Geckos thats all ima say


----------



## troythetreeman (May 24, 2012)

i use klien, i like them best
buckingham dont suck
i cant say that for any other spike ive tried, including gecko


----------



## PremiereTreeNet (May 25, 2012)

I am partial to Bashlin, though I have a pair of Bucktites that work better when the weather is bad. I've tried a few others, but my aluminum Bashlins are about as light and comfortable as climbers get. My Bucktites aren't as comfortable, but they are handy during or after our infamous Georgia ice storms.


----------



## Guran (May 25, 2012)

VA-Sawyer said:


> How are your boots ? Do they have metal insoles? Come at least 1/2 way to the bottom of your knee ?
> Good boots are the foundation of comfort on spikes. The only exception to that is the Geckos. They feel pretty good even with tennis shoes, but they are dang expensive. As they ( The Geckos ) are made in Europe ( I think ), you may be able to get them a bit cheaper than here.
> 
> Even quality spikes don't feel 'comfortable' on a newbies feet. It takes a bit of practice to learn how to make them hurt less.
> ...



Hi Rick. Well my boots have a really stiff sole, so there's no pain or discomfort in my feet. It's more way up where the straps are. But if you''l have a look at the picture in my first post at the top you will see that these spurs are designed a bit strange if you compare to ordinary spurs. Strange stuff. But I did'nt know better when I ordered them. :msp_unsure:
Anyway, I would be glad for some advice on good and comfy spikes since I have no chance of trying them out before buying them.


----------



## Greener (May 27, 2012)

Tree md is on point here.
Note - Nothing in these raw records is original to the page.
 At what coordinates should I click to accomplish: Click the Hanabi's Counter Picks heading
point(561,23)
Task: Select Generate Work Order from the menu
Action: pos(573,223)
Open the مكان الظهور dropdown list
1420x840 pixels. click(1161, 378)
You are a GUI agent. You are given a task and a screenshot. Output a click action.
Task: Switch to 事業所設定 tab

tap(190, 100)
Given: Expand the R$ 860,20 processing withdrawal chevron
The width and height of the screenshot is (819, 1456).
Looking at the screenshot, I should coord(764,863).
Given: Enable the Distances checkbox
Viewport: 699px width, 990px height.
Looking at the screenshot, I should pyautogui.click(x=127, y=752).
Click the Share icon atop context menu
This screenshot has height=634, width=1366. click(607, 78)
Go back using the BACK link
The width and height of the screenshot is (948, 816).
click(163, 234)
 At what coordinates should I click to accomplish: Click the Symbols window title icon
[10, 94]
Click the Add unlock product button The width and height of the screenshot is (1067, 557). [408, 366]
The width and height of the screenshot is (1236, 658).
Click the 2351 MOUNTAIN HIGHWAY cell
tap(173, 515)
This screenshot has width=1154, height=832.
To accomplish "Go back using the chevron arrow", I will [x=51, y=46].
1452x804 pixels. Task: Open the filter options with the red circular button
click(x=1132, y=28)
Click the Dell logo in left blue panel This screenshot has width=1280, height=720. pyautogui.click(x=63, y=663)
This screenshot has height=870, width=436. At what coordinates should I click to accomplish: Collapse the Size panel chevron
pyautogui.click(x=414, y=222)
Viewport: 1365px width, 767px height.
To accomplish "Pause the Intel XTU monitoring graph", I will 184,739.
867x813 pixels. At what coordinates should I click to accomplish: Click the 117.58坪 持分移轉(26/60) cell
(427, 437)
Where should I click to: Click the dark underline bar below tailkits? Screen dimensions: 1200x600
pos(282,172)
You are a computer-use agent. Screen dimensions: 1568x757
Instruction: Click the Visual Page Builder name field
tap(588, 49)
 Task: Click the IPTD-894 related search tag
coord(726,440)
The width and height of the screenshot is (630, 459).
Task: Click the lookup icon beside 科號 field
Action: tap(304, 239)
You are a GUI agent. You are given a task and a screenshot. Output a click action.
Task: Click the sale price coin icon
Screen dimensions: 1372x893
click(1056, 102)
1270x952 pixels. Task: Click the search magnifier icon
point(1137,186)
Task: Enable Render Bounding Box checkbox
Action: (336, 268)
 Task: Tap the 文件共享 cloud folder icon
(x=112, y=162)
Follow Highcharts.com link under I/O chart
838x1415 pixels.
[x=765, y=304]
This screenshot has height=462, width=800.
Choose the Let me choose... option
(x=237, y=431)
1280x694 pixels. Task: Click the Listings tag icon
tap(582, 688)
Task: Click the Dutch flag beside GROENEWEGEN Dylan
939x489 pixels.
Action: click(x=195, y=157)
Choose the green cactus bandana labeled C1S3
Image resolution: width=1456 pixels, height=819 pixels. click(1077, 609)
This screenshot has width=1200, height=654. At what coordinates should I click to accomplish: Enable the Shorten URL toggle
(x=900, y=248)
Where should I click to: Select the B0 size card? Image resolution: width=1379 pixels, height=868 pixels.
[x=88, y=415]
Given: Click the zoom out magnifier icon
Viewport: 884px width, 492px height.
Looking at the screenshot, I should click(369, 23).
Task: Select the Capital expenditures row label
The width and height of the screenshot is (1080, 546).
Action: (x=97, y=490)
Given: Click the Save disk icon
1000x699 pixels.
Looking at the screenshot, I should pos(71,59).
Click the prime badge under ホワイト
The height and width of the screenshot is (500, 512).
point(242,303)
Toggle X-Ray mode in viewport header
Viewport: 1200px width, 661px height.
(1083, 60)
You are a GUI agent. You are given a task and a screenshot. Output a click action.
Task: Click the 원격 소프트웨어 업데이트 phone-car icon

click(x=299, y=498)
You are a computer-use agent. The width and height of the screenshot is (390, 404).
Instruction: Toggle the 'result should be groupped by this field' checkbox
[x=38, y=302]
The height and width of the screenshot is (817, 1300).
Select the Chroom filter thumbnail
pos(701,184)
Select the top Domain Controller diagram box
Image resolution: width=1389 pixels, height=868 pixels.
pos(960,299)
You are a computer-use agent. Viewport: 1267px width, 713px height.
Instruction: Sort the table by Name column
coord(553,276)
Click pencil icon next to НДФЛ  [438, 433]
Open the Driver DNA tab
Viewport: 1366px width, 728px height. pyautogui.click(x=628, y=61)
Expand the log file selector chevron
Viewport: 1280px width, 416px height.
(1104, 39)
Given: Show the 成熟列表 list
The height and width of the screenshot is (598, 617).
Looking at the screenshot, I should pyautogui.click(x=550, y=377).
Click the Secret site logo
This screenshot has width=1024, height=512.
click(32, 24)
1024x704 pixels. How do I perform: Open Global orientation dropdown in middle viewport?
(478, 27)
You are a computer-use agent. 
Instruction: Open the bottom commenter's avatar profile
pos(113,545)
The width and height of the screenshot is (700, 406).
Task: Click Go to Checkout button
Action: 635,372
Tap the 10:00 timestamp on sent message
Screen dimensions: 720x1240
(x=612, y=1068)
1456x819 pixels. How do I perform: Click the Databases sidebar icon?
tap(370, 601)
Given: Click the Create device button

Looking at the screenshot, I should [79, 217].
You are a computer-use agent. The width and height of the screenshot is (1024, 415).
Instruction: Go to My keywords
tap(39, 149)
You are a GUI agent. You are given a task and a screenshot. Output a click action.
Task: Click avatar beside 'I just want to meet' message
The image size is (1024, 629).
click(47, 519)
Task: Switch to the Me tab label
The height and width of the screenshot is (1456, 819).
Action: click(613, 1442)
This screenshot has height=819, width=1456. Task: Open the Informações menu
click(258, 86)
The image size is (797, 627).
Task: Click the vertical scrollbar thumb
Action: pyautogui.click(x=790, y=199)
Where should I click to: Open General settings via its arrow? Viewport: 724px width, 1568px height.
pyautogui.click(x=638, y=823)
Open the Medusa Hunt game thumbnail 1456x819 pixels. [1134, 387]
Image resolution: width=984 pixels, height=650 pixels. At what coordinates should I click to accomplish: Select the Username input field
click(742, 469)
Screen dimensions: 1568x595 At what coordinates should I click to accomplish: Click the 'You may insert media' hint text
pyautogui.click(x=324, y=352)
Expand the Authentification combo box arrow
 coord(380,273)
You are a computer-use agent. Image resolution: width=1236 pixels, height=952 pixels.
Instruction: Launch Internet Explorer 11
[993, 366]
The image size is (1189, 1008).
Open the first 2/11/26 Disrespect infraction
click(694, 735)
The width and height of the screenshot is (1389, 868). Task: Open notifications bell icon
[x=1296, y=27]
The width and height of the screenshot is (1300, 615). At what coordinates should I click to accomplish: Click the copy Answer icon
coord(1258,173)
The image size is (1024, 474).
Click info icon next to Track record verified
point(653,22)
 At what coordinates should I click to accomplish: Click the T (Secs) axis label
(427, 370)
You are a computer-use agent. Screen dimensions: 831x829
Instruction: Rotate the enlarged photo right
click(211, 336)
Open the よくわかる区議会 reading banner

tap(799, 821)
It is all about the pads. Although those cheap spurs you show do look a bit rough. Go with a basic pair, but a known brand in the business, but invest in at least "add-on pads" that go on under the regular pads to protect the shin. I use steel insert leather pads (called stiff wrap pads) with the add on pads. This system is probably considered low budget by some climbers. But I have been on them in the tree for 6-7 hours with no discomfort or slippage. I use buckingham spurs, by the way. Little heavier, but reasonably priced and durable.


----------



## clifforion (May 27, 2012)

*buckingham with big buck*

I want to first shoot this out there....I am still rather new to using spurs so take this with a grain of salt please. My first pair of spurs were klein spurs with t-pads, damn near almost fell out of the tree a few times, everything about them for me was wrong for me, went to wespur ordered a pair of buckingham tree spurs and the big buck pad combo that they list and I have not had any issues of comfort or other problems at all they are great, wish I could say the same about me in a tree though lol. Definitely still on the first end of the learning curve though so just my input hope it helps. Keith


----------



## oscar4883 (May 27, 2012)

Steel bucks with the steel reinforced BigBuck pads here. Super comfy as far as hooks go IMO. A touch on the bulky side however, and if you have smallish calves you may have a fit issue.


----------



## Guran (May 30, 2012)

Thanks all for the good advices.
I think I'll go for Distel Geckos. I've read a lot positive stuff about those.
But should I go for the velcro straps over the foot or the leather straps?


----------



## Guran (Jun 2, 2012)

*Decided!*

So I actually found a shop where they had a pair of Geckos in Carbon in stock. I tried them out and I can confirm the following that has been stated in this thread:

1: They are super comfy and really light weight. :smile2:
2: And yes, they're dang expensive!! :msp_mad:

Looking forward to try them out now.....


----------



## echo271 (Jun 2, 2012)

Guran said:


> So I actually found a shop where they had a pair of Geckos in Carbon in stock. I tried them out and I can confirm the following that has been stated in this thread:
> 
> 1: They are super comfy and really light weight. :smile2:
> 2: And yes, they're dang expensive!! :msp_mad:
> ...



If you would lrt mr know how they do been thinking about getting a pair for myself and passing down my steel bucks to a begging climber


----------



## Guran (Jun 3, 2012)

echo271 said:


> If you would lrt mr know how they do been thinking about getting a pair for myself and passing down my steel bucks to a begging climber



Hi echo. Sure thing. You'll be the first to know.:cool2:


----------



## Guran (Jun 25, 2012)

echo271 said:


> If you would lrt mr know how they do been thinking about getting a pair for myself and passing down my steel bucks to a begging climber



Hi echo. So now I've tried out my new carbon Geckos with velcro straps. They were a bit pricey, but really worth the price.
I had a big grin on my face when walking up a huge Birch tree and down agin without any discomfort. 
So I can really recommend these.
(PS; that Birch tree is going to be cut down, no worries...)


----------



## BlackOakTreeServ (Jun 25, 2012)

Ive been thinking about getting the gecko CF as well, letting the steel bucks go.....CF are a lot of money but sounds worth it, in the long run.


----------



## QuadL-matty (Jul 6, 2012)

Geckos or nothing. I've tried em all and nothing compares whatsoever


----------